The programme also aimed to strengthen food security and grow a productive economy to eradicate poverty and create employment in Makhanda.
Regional manager of Eastern Cape Development Corporation (ECDC), Vuyokazi Zozi, said the programme is hosted because the municipalities and sectors realise that farmers go beyond what they harvest and yet do not have a market. “The food they produce ends up on the ground, and they end up being defeated,” she said.
Rural Development and Agrarian Reform director Thembani Nyokana emphasised that it is pivotal that farmers produce to make a profit and keep receipts of what they sell to be assisted even when they want to make loans in banks.
“The smallholder farmers must be involved in market-oriented agriculture; they must produce to sell, not to produce and sell.”
He added that if farmers are getting more than they are supposed to get and they can pay workers, electricity and water, then they are farming profitably.
Zozi encouraged and advised farmers to sell quality and standard products and package the food to add value to their products.
Makana council Speaker Mtutuzeli Matyumza said Makhanda is the second biggest area in the Sarah Baartman district to contribute to the gross domestic product. He encouraged farmers to maintain the same contribution to the provincial GDP, create jobs and fight poverty.
“Not all of us are going to work; not all of us are going to be farmers. But importantly, if we talk about poverty, unemployment, and inequality, we all can stand up and respond to the challenge of unemployment and prevent poverty,” Matyumza said.
Entrepreneur and farmer Mohammed Rafiq Moorad described the programme as a “vibrant stimulation for the farming industry”.
He said people have been longing for the Makana Agriculture and Food Trade.
However, he found fault in the farmers’ marketing strategies. “They lack education marketing because there are no telephone numbers, no farm labels, so clients don’t know where to go back; it is a very important exercise that they need revival on,” he said.
A Springwood farmer, Nompumelelo Nyanga, said the farming industry helped her get a job, put food on the table and buy clothes for her kids.

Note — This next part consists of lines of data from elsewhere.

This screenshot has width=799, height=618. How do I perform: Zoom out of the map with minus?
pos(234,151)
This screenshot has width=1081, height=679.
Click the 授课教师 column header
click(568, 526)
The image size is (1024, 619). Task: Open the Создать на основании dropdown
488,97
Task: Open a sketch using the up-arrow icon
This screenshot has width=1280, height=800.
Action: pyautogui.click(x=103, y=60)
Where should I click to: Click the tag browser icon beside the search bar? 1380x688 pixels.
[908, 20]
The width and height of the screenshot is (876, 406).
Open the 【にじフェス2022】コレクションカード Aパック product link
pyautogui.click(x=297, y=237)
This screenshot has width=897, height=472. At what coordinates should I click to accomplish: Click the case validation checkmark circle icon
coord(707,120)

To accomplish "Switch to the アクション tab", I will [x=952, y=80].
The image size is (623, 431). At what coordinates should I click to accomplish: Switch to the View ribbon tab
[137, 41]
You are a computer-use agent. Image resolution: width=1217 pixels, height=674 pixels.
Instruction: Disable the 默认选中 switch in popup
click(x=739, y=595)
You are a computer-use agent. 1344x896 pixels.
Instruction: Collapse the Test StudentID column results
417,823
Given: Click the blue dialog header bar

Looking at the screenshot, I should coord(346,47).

Nyokana told Grocott’s Mail that their plan as the sector of Rural Development and Agrarian Reform is to assist farmers expand their production and provide infrastructure support to allow them to boost their agricultural output.
“We want to give them more support in terms of tractors and implement the irrigation system,” he said.
However, he added that the barrier to the success of their plan is a lack of access to adequate capital, as the government’s budget won’t be able to help farmers. Therefore, they plan to arrange an investor conference to get more private sectors invited and involved in the transformation agenda of the government.
The farmers were urged to register their names and company names as the programme is not the last intervention to assist them.
According to Nyokana, the government has another programme called the aggregate programme, where farmers are encouraged to aggregate to produce and sell their products to the Department of Education, Department of Social Development and Health Department when they are registered.